Faith talk: At least one time a week. Faith Talks are intentional times set aside at least once each week for conversation around the Scripture with your family. We see this as a priority because we are convinced that spiritual training takes place one step at a time in the context of everyday life. While leading Faith Talks, relationship is your priority, the Bible is your handbook, and life is your classroom. For parents with young children, Faith Talks are the primary vehicle for leading your children along the path between each milestone.
God Moments/Stories: God moments are opportunities to teach our children spiritual truths informally as God moves in their lives. These moments can appear at any time, such as a good question from an inquisitive child or an unexpected blessing of family provision. We must be careful to capture these God Moments for the sake of discipleship. Our families need to see that God is working in the world and by capturing these moments we provide clear evidence of this reality.
How do parents self disciple?
How to have faith talks?
How to have God Moments?
The secret to Milestones is #7. Real life begins and grows in relationship with Jesus Christ. From that relationship, a Christ-follower grows in each Core Competency throughout the journey.
I am the vine; you are the branches. If a man remains in me and I in him, he will bear much fruit; apart from me you can do nothing. – John 15:5
How do we build bridges to the home?
Equipping – An annual event called parent summit.
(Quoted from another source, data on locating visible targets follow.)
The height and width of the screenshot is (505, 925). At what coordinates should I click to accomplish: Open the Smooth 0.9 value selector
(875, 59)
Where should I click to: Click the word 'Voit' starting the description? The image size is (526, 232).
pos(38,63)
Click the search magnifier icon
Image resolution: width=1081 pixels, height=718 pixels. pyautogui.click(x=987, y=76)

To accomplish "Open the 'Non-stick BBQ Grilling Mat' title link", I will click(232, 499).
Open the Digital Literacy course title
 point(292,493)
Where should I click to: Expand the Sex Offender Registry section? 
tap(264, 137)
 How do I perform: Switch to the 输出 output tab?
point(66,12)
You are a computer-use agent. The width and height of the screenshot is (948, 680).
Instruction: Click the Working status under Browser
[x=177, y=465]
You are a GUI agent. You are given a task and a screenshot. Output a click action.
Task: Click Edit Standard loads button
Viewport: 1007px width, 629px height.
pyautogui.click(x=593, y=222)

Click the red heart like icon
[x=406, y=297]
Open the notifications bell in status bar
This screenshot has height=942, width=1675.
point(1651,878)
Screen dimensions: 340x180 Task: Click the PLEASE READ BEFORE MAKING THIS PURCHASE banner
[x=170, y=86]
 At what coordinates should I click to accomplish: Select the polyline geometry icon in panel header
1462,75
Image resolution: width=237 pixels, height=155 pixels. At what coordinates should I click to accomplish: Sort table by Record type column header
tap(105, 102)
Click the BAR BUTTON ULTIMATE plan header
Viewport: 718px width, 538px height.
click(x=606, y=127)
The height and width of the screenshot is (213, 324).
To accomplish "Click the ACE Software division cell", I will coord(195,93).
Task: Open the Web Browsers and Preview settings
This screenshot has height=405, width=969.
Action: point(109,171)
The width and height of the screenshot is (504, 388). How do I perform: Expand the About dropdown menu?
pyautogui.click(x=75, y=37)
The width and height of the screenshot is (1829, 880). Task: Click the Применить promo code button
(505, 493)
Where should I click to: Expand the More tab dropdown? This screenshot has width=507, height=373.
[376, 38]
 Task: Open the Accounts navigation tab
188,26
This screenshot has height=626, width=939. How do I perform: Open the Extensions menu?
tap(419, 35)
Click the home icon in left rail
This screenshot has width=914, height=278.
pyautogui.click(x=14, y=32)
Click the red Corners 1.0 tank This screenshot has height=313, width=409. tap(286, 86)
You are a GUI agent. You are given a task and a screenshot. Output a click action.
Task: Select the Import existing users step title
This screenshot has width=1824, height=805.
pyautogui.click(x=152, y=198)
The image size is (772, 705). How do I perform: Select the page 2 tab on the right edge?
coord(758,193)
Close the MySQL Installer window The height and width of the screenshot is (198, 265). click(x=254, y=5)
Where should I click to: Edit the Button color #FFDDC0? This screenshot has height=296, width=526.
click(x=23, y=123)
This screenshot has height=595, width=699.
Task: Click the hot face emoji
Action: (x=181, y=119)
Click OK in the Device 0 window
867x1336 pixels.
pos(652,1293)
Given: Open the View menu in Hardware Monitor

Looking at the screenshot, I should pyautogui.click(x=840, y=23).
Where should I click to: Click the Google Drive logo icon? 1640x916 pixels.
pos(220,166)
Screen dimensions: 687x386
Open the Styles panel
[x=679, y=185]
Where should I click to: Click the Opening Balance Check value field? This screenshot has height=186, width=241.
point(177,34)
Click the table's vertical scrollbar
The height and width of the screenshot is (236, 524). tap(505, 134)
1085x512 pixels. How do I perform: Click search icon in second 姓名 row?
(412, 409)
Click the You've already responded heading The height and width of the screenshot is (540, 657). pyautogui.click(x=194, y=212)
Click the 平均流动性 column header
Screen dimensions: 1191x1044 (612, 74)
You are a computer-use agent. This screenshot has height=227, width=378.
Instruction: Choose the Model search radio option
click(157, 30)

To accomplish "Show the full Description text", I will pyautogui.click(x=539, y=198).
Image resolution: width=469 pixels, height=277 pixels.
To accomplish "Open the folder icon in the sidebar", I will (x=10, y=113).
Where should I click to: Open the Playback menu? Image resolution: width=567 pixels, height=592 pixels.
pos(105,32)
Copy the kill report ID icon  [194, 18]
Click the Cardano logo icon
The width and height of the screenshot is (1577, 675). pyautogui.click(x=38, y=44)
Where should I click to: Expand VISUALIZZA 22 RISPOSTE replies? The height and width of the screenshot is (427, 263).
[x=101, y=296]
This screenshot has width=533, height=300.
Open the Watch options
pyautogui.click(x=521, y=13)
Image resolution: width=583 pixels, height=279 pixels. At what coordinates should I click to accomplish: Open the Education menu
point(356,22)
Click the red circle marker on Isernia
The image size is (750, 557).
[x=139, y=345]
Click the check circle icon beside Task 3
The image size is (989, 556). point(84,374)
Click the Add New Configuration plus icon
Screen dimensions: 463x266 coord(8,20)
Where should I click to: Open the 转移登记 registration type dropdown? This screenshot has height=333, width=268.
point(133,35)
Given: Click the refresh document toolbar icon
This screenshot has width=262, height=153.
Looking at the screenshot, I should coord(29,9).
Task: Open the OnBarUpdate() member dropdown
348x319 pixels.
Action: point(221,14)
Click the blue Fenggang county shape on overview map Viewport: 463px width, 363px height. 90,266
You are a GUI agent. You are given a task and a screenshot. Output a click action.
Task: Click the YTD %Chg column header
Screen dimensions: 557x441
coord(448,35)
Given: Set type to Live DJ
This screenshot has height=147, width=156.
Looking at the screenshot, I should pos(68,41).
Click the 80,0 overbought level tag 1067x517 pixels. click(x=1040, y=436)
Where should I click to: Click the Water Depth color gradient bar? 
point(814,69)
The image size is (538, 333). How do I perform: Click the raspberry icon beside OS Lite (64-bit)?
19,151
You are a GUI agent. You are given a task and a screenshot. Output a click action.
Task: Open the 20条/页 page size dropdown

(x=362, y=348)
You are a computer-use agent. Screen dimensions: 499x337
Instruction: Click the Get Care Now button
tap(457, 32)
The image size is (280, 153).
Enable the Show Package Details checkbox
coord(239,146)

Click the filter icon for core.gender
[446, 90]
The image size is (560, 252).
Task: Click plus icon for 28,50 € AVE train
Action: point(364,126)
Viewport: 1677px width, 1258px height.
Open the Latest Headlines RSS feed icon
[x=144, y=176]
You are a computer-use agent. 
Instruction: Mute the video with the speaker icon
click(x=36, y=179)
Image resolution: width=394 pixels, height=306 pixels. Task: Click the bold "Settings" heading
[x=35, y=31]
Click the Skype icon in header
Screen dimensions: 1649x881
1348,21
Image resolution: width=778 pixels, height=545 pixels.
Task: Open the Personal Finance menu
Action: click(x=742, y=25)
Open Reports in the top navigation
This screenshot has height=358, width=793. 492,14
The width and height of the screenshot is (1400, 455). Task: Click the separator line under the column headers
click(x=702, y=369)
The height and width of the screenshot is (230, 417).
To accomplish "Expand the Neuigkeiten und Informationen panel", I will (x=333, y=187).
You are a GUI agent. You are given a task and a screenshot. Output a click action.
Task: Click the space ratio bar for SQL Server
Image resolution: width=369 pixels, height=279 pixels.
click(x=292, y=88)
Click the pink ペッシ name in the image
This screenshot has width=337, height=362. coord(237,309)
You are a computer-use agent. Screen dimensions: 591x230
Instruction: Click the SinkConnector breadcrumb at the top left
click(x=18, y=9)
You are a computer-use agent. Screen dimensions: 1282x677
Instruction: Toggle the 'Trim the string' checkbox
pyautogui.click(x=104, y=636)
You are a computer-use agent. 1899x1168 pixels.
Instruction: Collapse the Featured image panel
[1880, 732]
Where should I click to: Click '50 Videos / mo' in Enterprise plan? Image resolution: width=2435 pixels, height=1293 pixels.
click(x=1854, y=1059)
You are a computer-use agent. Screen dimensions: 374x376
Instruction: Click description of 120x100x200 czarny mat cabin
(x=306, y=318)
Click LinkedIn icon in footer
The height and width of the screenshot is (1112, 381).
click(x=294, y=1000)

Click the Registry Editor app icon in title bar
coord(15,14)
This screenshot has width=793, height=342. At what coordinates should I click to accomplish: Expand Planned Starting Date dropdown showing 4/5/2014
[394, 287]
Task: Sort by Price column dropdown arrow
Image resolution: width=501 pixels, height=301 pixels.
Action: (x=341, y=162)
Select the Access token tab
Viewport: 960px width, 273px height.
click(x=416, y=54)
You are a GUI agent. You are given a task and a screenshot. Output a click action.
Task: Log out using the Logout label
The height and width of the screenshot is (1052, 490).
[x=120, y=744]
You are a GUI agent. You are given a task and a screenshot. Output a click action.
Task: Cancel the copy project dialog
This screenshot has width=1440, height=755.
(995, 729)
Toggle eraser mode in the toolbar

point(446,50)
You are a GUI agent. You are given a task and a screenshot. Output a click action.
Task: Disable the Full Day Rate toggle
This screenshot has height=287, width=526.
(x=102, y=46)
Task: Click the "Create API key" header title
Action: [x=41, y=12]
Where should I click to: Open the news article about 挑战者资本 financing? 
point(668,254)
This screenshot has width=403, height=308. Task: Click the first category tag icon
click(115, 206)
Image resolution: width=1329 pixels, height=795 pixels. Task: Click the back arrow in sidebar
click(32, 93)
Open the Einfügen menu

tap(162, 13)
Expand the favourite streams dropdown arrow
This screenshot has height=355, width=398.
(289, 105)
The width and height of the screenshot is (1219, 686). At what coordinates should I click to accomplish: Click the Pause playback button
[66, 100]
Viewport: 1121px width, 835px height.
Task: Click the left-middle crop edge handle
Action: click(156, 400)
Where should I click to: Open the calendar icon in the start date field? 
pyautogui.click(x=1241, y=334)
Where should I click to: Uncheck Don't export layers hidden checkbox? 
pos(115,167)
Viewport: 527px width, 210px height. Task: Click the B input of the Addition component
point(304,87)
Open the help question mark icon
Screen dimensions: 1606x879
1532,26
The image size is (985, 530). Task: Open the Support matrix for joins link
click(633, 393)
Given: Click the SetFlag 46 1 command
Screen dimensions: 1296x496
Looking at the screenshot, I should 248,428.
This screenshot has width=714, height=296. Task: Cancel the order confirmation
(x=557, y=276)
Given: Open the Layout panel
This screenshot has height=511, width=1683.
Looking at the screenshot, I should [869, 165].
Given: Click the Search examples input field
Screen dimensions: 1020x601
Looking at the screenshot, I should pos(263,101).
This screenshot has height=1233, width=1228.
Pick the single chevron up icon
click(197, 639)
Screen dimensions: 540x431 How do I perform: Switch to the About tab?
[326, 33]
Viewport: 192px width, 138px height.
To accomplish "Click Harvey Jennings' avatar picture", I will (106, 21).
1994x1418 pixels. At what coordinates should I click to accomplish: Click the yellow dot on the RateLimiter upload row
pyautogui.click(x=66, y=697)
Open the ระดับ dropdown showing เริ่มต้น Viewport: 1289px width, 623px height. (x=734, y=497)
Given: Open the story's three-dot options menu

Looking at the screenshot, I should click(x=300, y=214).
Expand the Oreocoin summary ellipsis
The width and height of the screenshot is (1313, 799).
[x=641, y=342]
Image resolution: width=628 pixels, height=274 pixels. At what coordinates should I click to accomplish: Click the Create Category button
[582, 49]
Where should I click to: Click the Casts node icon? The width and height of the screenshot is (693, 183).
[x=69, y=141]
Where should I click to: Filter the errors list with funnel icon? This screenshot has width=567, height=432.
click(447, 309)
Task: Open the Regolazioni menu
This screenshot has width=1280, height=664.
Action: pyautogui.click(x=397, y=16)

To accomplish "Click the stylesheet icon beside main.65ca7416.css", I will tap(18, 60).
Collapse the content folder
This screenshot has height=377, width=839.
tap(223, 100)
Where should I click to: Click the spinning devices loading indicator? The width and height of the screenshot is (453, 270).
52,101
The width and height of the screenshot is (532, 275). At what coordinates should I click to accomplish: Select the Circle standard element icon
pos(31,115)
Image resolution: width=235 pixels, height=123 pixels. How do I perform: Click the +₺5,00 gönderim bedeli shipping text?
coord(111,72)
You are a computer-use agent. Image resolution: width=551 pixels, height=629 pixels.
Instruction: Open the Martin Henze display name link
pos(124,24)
One Saturday, 9-3pm, Speakers and then seminars on each milestone.
Resources – It doesn’t have to be a huge book store. You need to be pointing parents in the right direction to self disciple.
Easy Wins – If you’ve never had a faith talk with your kid and all of a sudden feel like you need to be leading, the first ones are so hard. Give them easy on ramps that are mostly successful.
Technology – Apps, Social Media, etc.
Secret Sauce of Effectiveness
Lead Pastor has vision for generational discipleship.
The conversation is alive in every small group. How celebrated a milestone this week? Who had the best or worst faith talk this week? Any God moments you’d like to share?
The conversation flows out of worship services.
Every group leader carries the DNA of generational discipleship.
Modeled by ministry leaders at home.